(TASK DIRECTIONS) Within the entries below, please retype exactly the lines starting with the line that has "You are a computer-use" and going on through the line that has "You are a GUI", but not the pictures.

(Beginning of ENTRIES SUPPLIED)

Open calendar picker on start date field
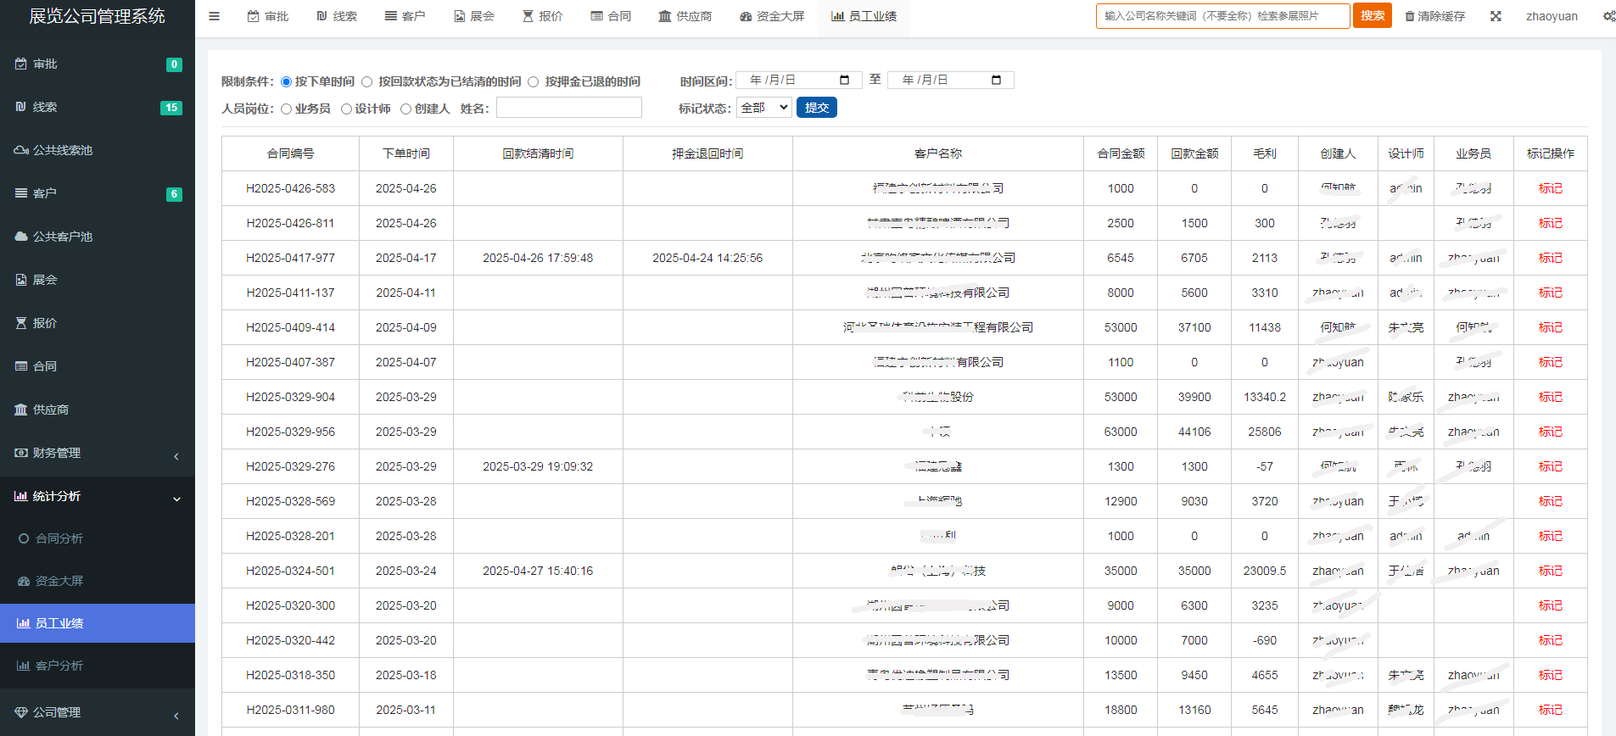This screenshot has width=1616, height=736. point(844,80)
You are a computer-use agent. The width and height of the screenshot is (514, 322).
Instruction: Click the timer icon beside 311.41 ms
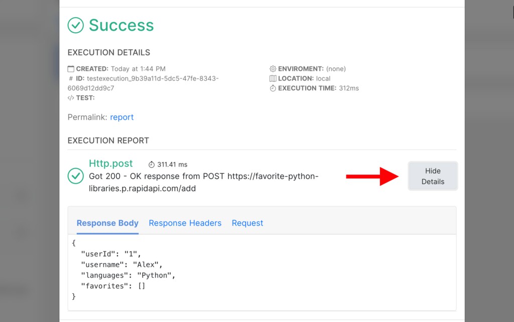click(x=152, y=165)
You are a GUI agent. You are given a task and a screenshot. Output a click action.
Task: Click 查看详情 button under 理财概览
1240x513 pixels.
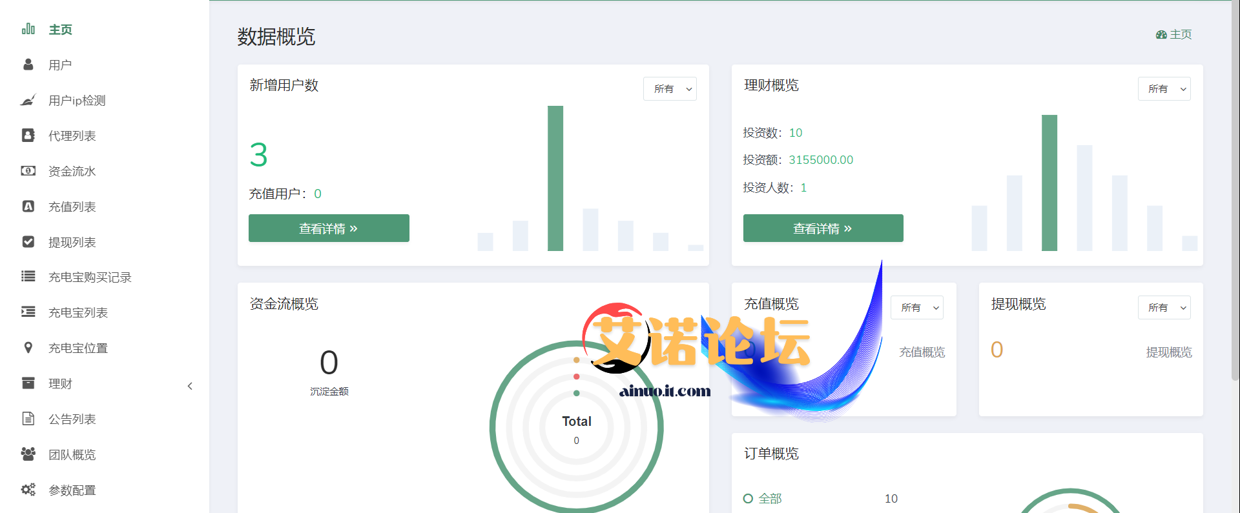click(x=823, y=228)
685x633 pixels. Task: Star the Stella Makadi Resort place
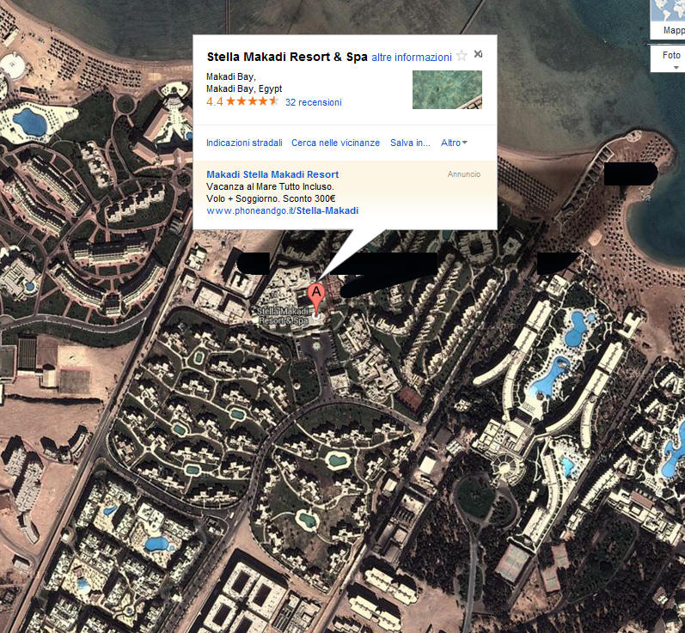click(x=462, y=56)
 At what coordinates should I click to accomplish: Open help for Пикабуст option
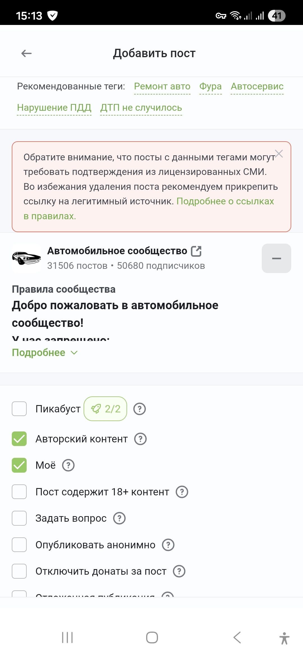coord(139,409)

(End of ENTRIES SUPPLIED)
(Beginning of ENTRIES SUPPLIED)

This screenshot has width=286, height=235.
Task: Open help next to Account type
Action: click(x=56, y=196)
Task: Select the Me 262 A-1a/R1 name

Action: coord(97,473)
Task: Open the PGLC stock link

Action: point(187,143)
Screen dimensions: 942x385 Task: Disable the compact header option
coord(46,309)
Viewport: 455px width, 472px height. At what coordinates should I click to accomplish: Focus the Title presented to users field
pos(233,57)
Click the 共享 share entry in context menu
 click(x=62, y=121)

(End of ENTRIES SUPPLIED)
(Beginning of ENTRIES SUPPLIED)

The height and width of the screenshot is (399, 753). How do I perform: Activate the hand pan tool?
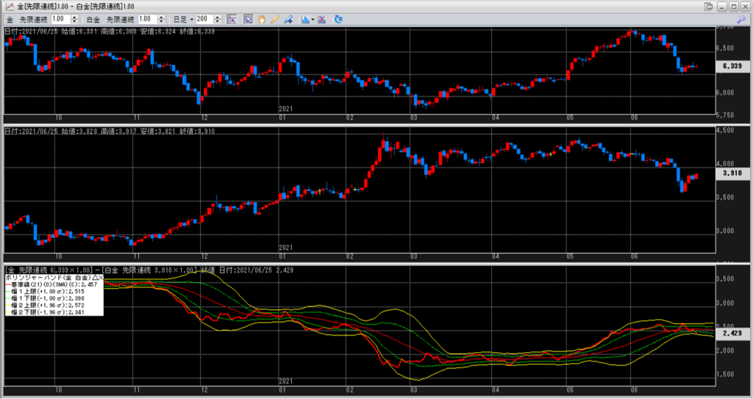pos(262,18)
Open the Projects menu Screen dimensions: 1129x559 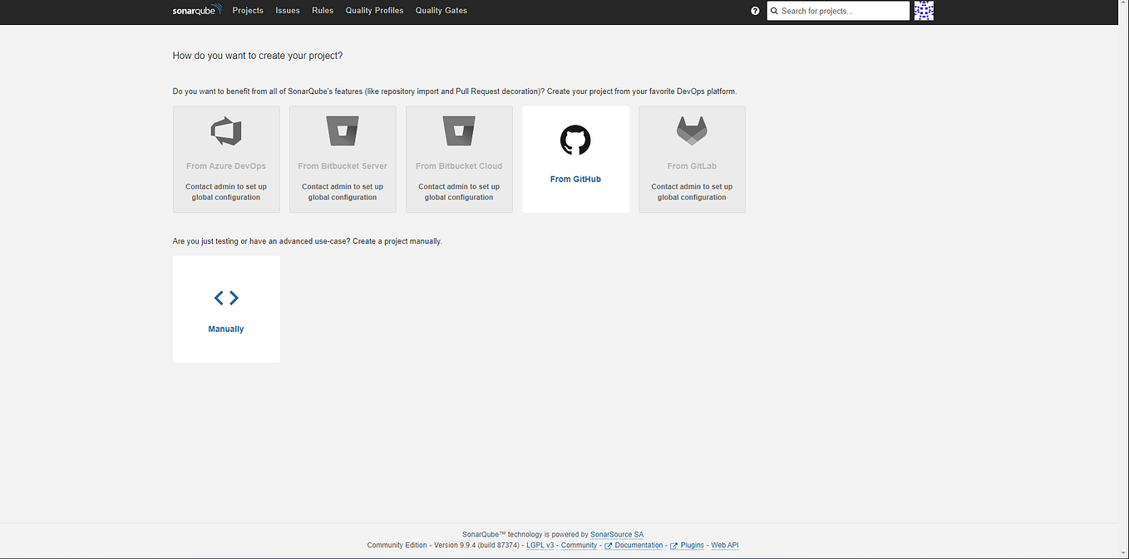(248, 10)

(End of ENTRIES SUPPLIED)

(YOUR SOLUTION)
You are a computer-use agent. The width and height of the screenshot is (514, 322).
Instruction: Click the timer icon beside 311.41 ms
click(x=152, y=165)
You are a GUI agent. You are given a task and a screenshot. Output a click action.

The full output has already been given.